*Problem details*.
Copy the items starting at the line that has "Click the 讲课主题" and stopping after the line that has "Action: coord(991,14)", swapping "column header" for "column heading" and leaving everything else unchanged.

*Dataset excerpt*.
┌──

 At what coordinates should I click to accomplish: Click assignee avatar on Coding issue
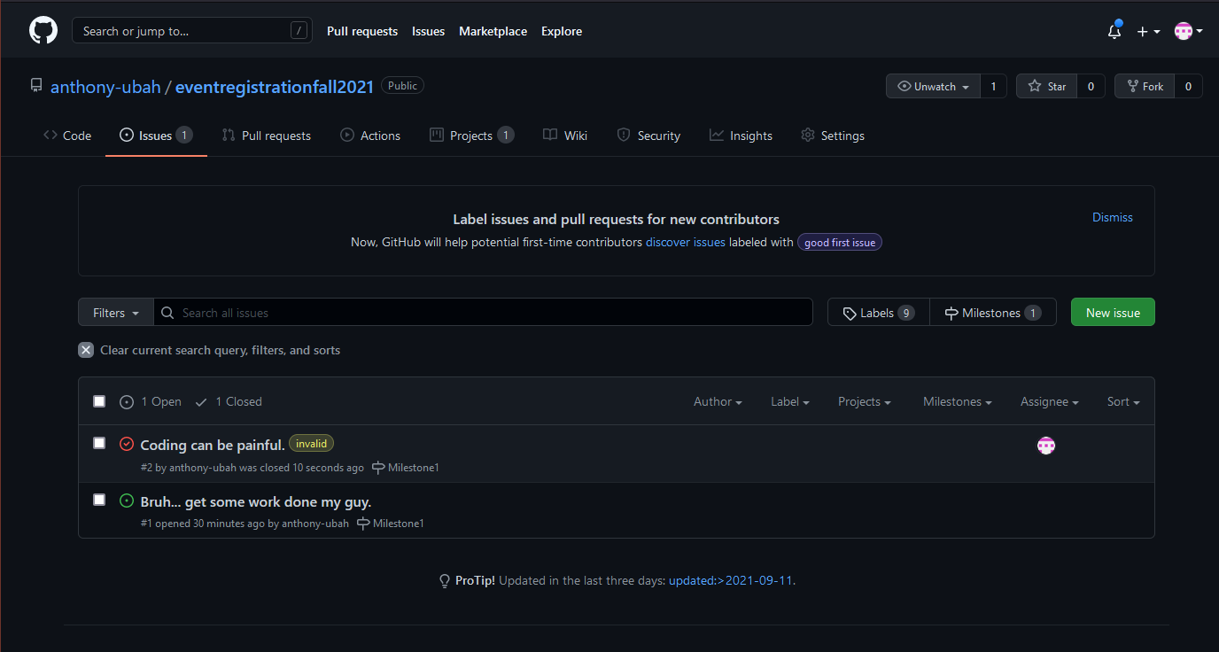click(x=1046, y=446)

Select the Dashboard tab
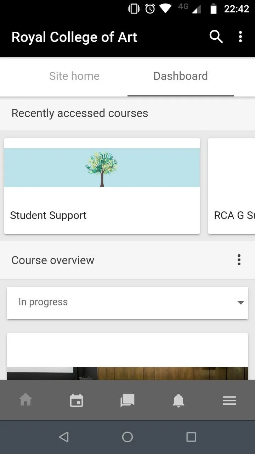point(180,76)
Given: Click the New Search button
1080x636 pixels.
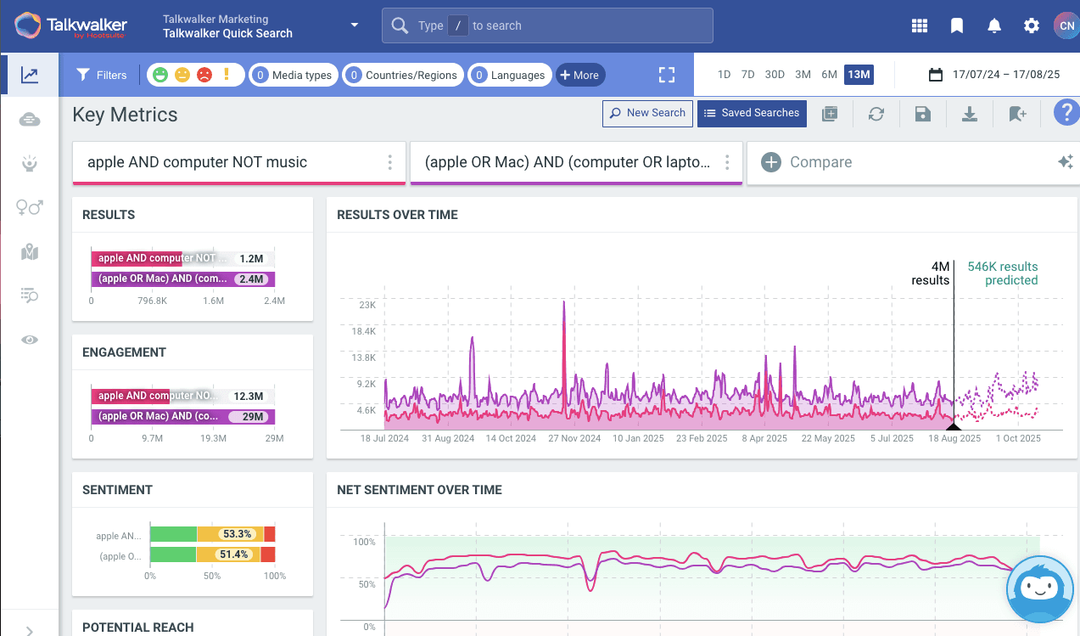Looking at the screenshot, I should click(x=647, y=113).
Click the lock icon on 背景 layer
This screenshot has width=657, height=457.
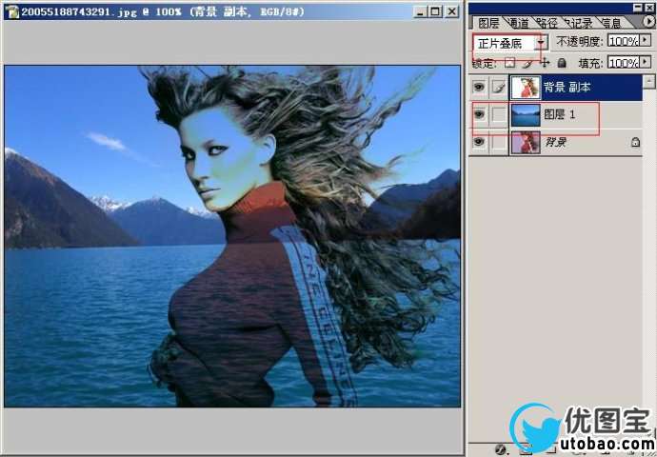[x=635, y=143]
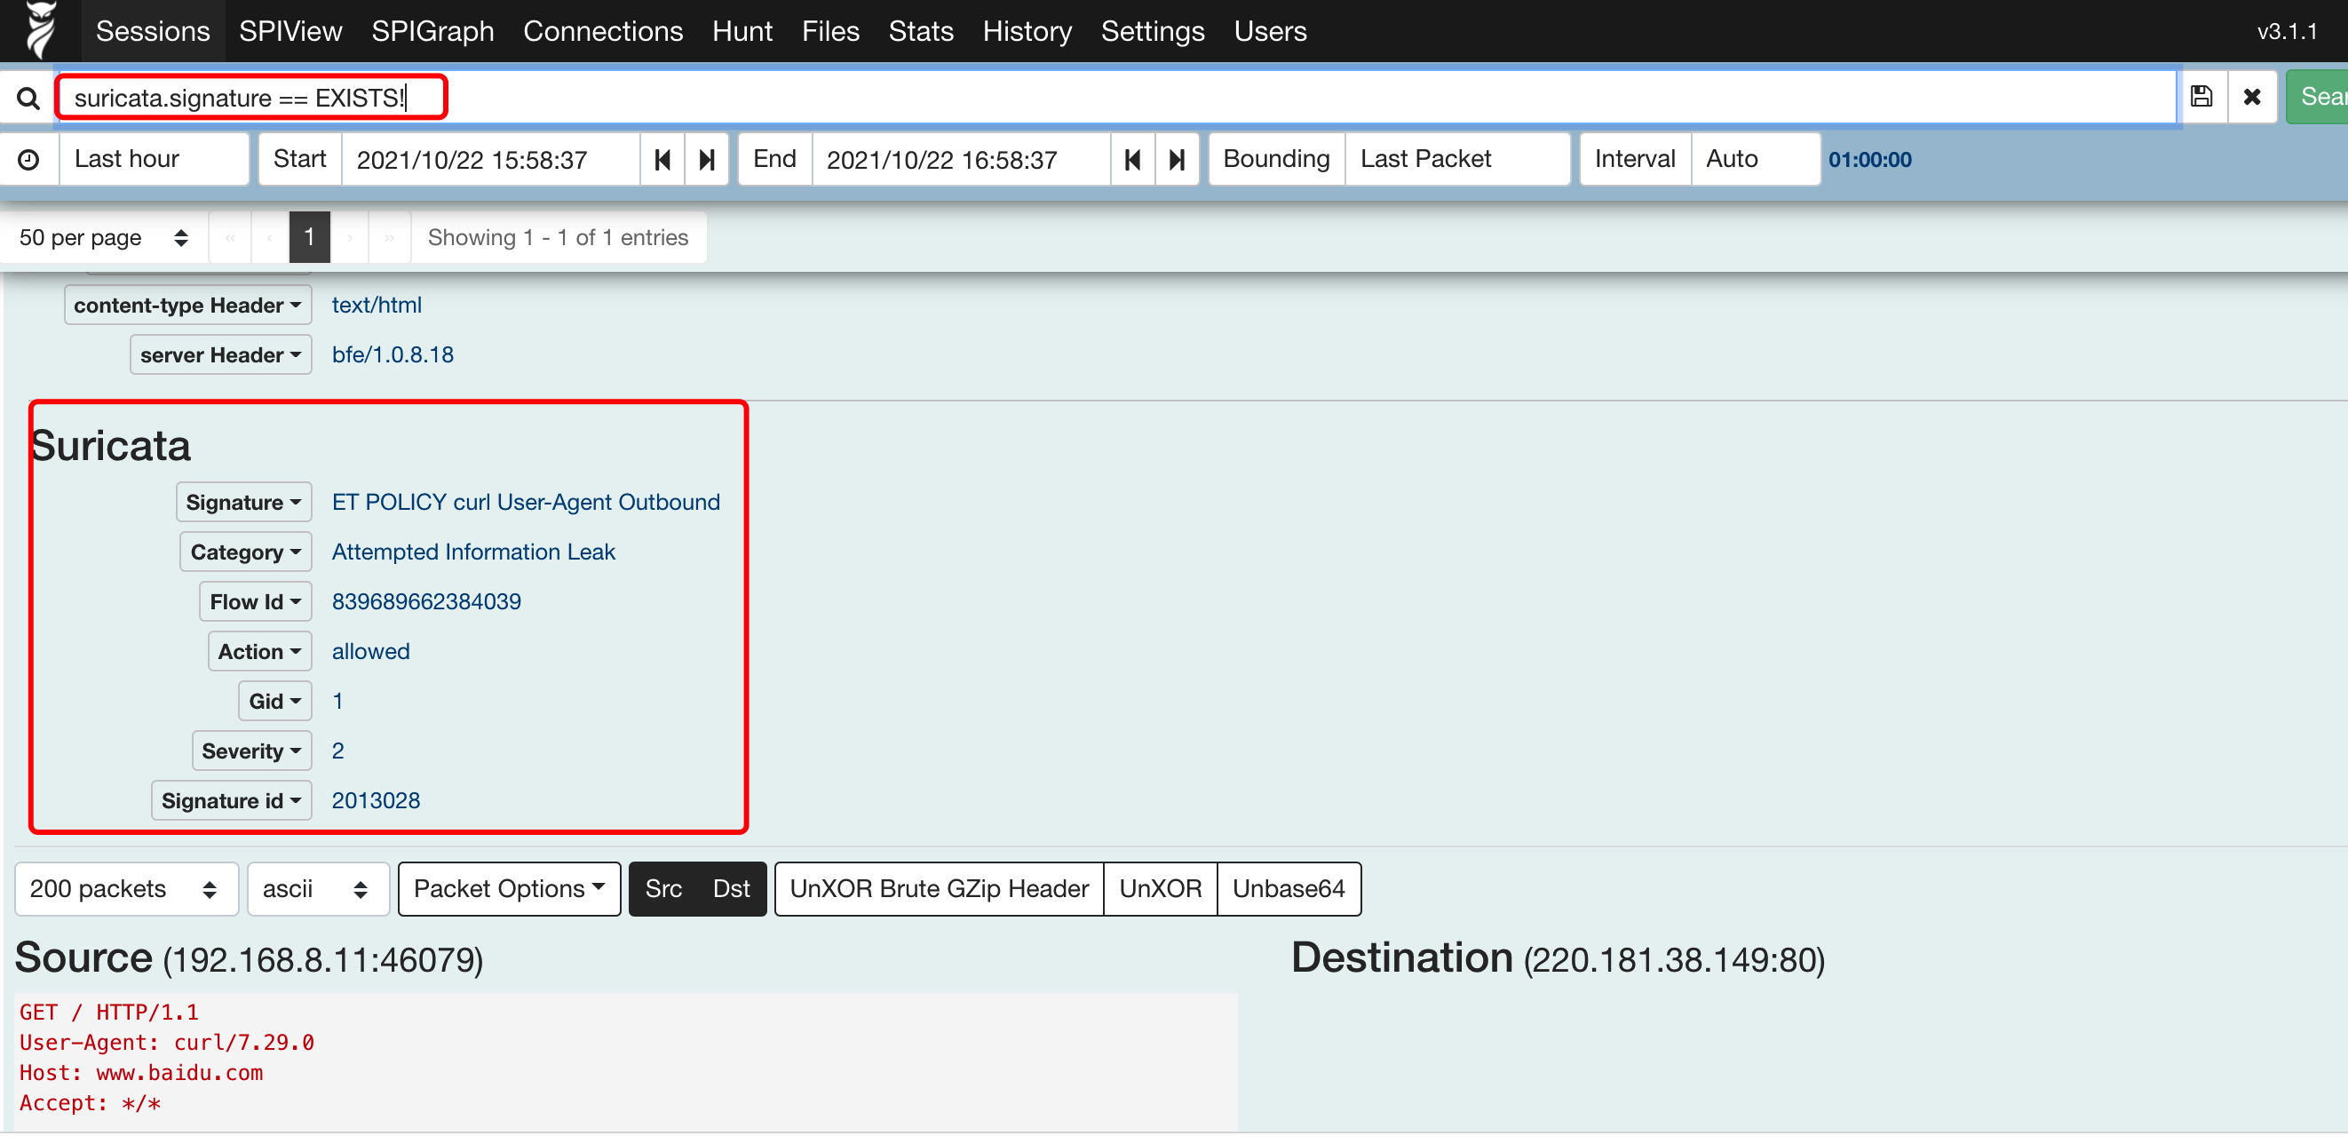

└──
┌──

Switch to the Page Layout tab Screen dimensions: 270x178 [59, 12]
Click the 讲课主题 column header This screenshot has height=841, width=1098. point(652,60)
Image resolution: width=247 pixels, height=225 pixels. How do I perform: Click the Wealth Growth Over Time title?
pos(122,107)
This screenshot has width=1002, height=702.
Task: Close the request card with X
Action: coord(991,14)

└──
┌──

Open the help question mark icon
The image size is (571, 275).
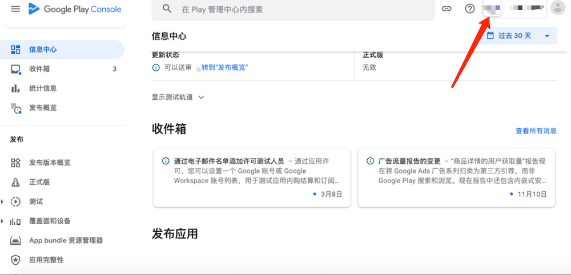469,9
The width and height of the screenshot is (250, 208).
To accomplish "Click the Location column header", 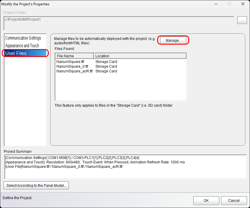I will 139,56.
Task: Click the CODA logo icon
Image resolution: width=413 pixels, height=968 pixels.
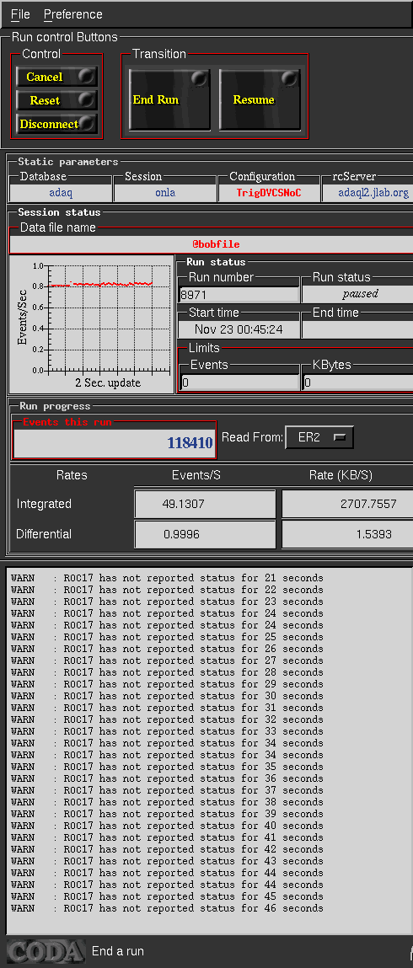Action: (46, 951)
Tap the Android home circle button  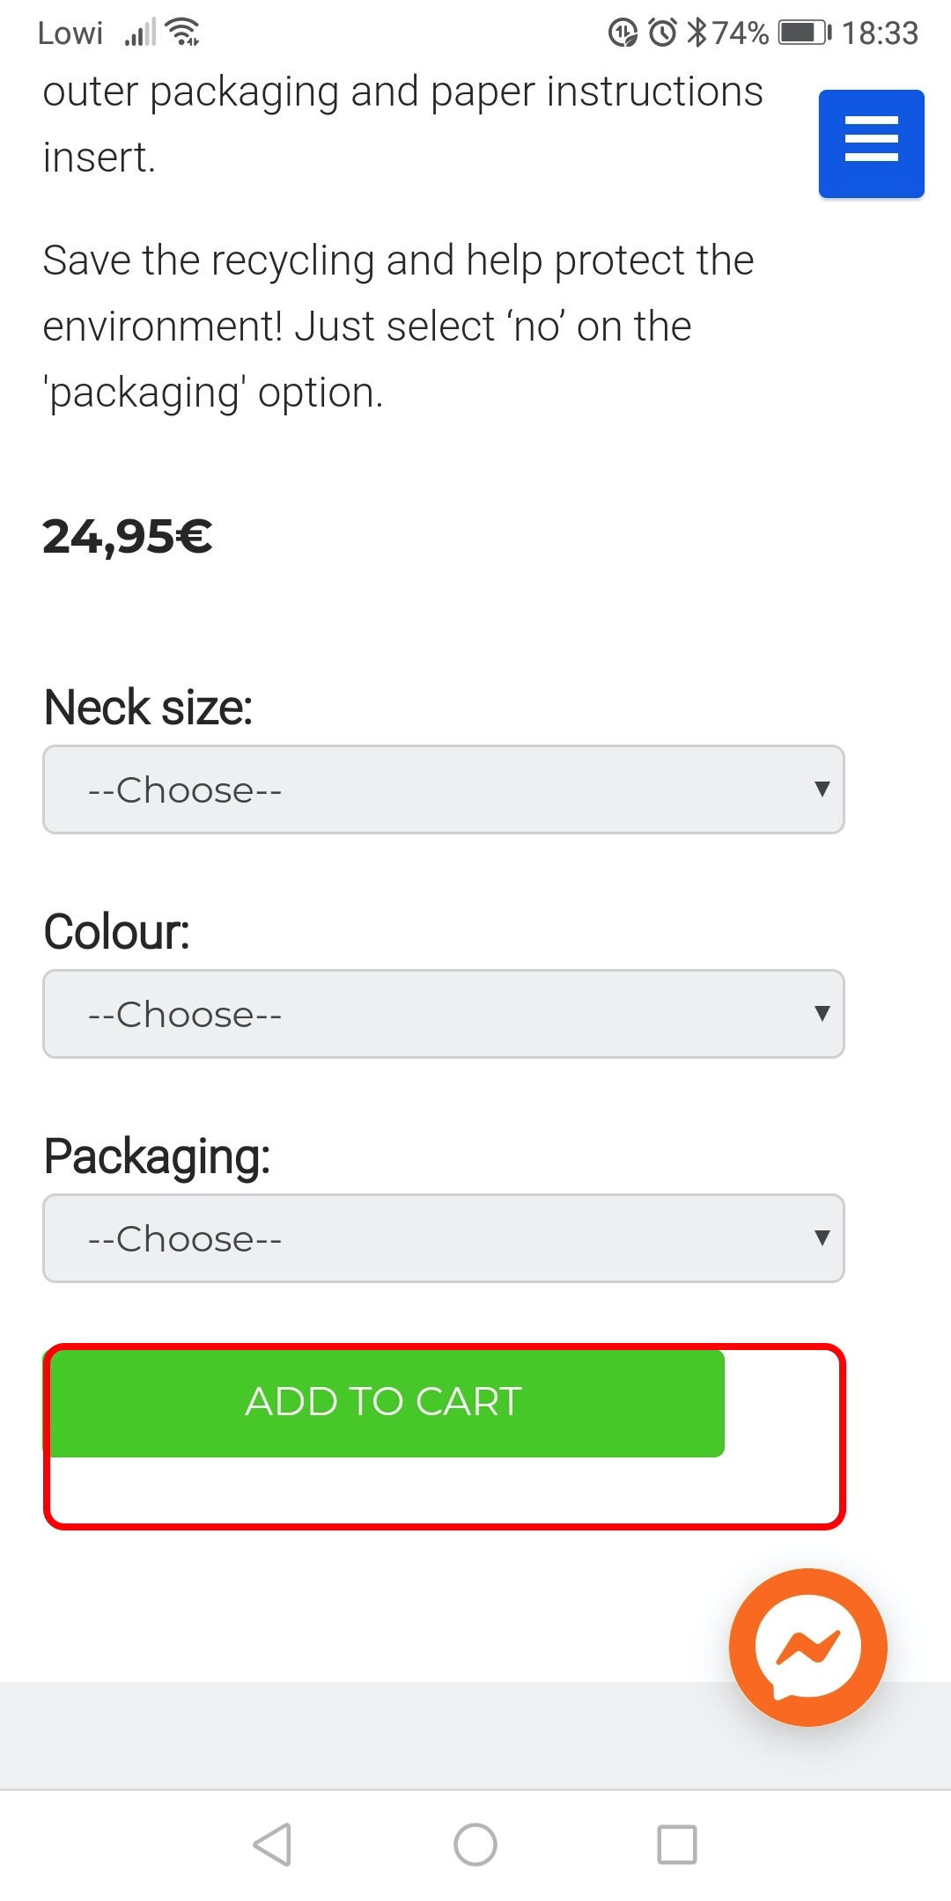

└──

*Response to the exercise*.
Click the 讲课主题 column heading This screenshot has height=841, width=1098. point(652,60)
Image resolution: width=247 pixels, height=225 pixels. How do I perform: Click the Wealth Growth Over Time title?
pos(122,107)
This screenshot has width=1002, height=702.
Task: Close the request card with X
Action: coord(991,14)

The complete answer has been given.